Now compare this and the full production description with possible
branching from your post. This is exactly what Occam's Raiser is
about, in my humble interpretation of course ;)

The correct spellings for that methodological principle include "Occam's
razor" and "Ockham's razor" (after William of Ockham [1285/8-1348/9 CE],
English philosopher).
For the Fx (ab)normality I am going to ask out of curiosity at
mozilla.dev.tech.js-engine

I pity them already.


PointedEars
 
V

VK

Richard said:
I find it humorous that your profile in Google groups quotes Ockham's
Raiser in Latin, as I cannot think of any better demonstration of
spectacularly missing the point. Here we have a case where the simpler
explanation certainly is the better explanation.

"Effective Monday Nov.26 ... all object key strings to be placed in
single quotes with internal single quotes escaped ... [the punishment
stuff is irrelevant]"

Now compare this and the full production description with possible
branching from your post. This is exactly what Occam's Raiser is
about, in my humble interpretation of course ;)

For the Fx (ab)normality I am going to ask out of curiosity at
mozilla.dev.tech.js-engine
 
L

Lasse Reichstein Nielsen

VK said:
On the topic and if you manage to fight over the regular "get VK!"
instincts than you see that:

{
a: "a",
b: "b"
}
is interpreted as a block with a and b label literals.

If interpreted as a program or statement, yes.
In that context, a "{" starts a statement block.
{
a: "a",
"b": "b"
}
is interpreted as a block with a and b label literals where b is
illegal as we cannot use string value instead of literal so syntax
error.

Yes, the "{" starts a statement block, and the content is not a
syntactically valid statement block.
var obj = {
a: "a",
"b": "b"
}
creates the necessary interpretation context so the right part is
treated as an object constructor and the automatic quoting gets on,

Not really. The "{" is in expression context, so it starts an object
literal. The content is a valid object initializer, so yey, it works.
The "automatic quoting" doesn't really exist. It's a completely
different syntactic construct with different rules, that just happens
to look almost the same.

so we may quote the keys,

We may use string literals as keys. The difference between
foo: 42
and
"foo": 42
isn't that we quote anything, but that one is an identifier and the other
is a string literal. Completely different syntactic categories, both
valid at this particular point of an object initializer.
do not quote them or do quote them zebra-style
or whatever. Even if the very first key is not quoted, it is still
interpreted as key string value, because the "interpretation decision"
is being made before that.

It's interpreted as an object key.
var obj = {
a: "a",
"default": "b"
}
absolutely the same as before, the "interpretation decision" is being
made before entering so it is already decided that it is an object
constructor and not a block of statements, so it is irrelevant that
the first key is not quoted: the quotes will be added automatically.

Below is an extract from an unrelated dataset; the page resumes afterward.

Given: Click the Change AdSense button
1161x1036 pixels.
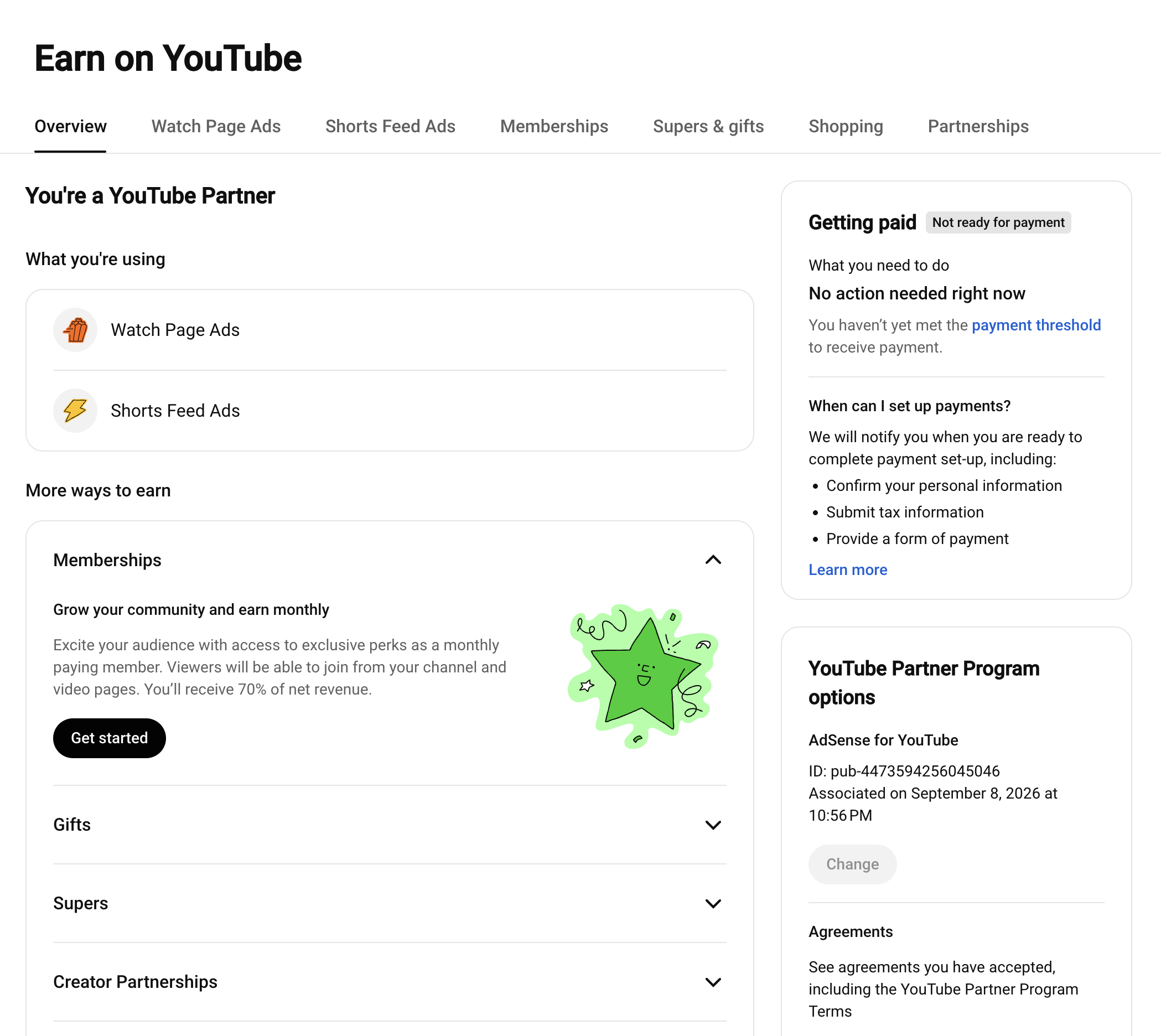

No. No quotes are added. The identifier is parsed *as an identifier*.
That identifier is converted to a string value (which takes no
quoting).
var obj = {
a: "a",
default: "b"
}
the "interpretation decision" is being made before entering so it is
already decided that it is an object constructor and not a block of
statements, so it is irrelevant that the first key is not quoted: the
quotes will be added automatically;
THEN the system meets [default] chars sequence which corresponds to
one of reserved words in the parser list AND it changes its own
previous decision: now no, it is not a constructor but a block of
statements with the second one preceded by an illegal label literal.

Not at all. This is parsed as an object initializer. There is no
automatic quoting, and only string literals and identifiers are valid
keys. Sadly "default" is a keyword, so it is not an identifier, which
makes it a syntax error in the object initializer.

There is no "automatic quoting". There is no "intepretation
decission", only syntactic rules deciding whether a "{" may start
a statement block or an object initializer.